The Scandinavian countries are using policies that maximize the incentives to produce, by taxing the most productive people at the lowest rates, such that as much wealth is produced as possible. The Scandinavian countries have shown that wealth must be produced before it can be distributed, and as such they are a testament to the productive capabilities of capitalism.

The notion that the Scandinavian countries are socialist utopias is a lie. If anything, the Scandinavian countries are free market utopias – or, more to the point, they are not utopias at all, but are countries that became wealthy through free market dynamics, flipped to socialism, got burned, and have since been returning to free market dynamics.

People talk about free markets as if they are a thing, but really they are what exists in the absence of a government run economy.
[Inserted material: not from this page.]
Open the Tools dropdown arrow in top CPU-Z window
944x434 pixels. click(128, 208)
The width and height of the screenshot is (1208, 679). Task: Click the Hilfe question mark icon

Free markets are what emerge when the government leaves people alone to pursue their own interests and values, as they see them. Any other form of economy is by nature an attempt by government to subvert the values and interests of the people. The only people who should be interested in a state-run economy are those who either are running it, or those who want the government to give them what other people have earned.

Whenever a Democrat promises something for ‘free,’ what they really mean is that the government is going to take what one person has earned, in order to buy something for someone else, and in the case of the Scandinavian countries, the government found that the people it needed to take from were the exact same people it was giving to – the poor and middle classes. If you take too much from the rich, as Bernie Sanders and Elizabeth Warren want to do, production crashes, and then there is nothing to distribute.

To have distribution, there must be production, and given that production is not equal, incomes will never be equal either.